Prompt | Locate each line below that includes "will" and reproduce it.

[Dataset records]
##############################
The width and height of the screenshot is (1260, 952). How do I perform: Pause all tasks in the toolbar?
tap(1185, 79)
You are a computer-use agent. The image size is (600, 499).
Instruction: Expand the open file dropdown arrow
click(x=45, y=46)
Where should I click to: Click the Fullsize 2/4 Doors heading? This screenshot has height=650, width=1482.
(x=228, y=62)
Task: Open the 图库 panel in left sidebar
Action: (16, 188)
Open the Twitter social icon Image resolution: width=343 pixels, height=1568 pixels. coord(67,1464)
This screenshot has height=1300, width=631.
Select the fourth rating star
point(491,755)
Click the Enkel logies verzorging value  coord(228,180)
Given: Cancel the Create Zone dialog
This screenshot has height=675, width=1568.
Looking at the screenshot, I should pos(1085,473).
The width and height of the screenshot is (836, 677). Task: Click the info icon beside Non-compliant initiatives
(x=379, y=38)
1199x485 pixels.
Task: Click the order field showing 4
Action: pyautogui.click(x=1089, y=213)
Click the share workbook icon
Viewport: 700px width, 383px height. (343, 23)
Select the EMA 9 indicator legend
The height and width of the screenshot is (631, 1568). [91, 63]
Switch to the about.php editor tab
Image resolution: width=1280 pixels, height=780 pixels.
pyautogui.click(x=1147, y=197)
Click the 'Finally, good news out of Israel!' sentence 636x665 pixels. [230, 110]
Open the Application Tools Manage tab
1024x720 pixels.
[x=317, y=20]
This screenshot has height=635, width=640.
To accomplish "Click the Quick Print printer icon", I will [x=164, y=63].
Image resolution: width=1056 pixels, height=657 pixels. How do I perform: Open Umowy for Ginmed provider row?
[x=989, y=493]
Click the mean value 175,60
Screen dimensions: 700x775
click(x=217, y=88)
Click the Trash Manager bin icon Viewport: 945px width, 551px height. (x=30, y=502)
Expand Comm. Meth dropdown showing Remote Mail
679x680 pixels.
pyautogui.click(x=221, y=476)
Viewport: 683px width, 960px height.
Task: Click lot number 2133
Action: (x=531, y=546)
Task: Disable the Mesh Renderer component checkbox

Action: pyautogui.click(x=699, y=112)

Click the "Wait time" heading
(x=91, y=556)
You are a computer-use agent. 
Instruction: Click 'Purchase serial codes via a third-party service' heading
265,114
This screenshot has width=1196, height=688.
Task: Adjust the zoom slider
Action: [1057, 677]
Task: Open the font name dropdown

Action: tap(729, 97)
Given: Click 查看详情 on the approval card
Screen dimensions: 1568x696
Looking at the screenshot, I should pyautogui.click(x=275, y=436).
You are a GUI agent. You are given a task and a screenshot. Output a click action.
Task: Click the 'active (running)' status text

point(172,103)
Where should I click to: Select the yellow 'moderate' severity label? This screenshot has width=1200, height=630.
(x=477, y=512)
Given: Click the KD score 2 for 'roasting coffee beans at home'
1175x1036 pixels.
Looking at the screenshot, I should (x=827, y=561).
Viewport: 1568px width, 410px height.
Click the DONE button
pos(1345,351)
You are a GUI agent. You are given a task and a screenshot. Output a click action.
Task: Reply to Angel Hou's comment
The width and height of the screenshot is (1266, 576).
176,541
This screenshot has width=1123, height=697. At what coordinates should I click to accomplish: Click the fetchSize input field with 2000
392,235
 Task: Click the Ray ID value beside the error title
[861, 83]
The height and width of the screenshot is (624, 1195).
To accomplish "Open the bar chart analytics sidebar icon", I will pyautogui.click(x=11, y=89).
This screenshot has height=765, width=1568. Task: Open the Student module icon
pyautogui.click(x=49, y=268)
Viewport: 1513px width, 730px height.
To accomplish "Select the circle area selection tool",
##############################
Completed exercise |
To accomplish "Click the Quick Print printer icon", I will [x=164, y=63].
To accomplish "Open the bar chart analytics sidebar icon", I will pyautogui.click(x=11, y=89).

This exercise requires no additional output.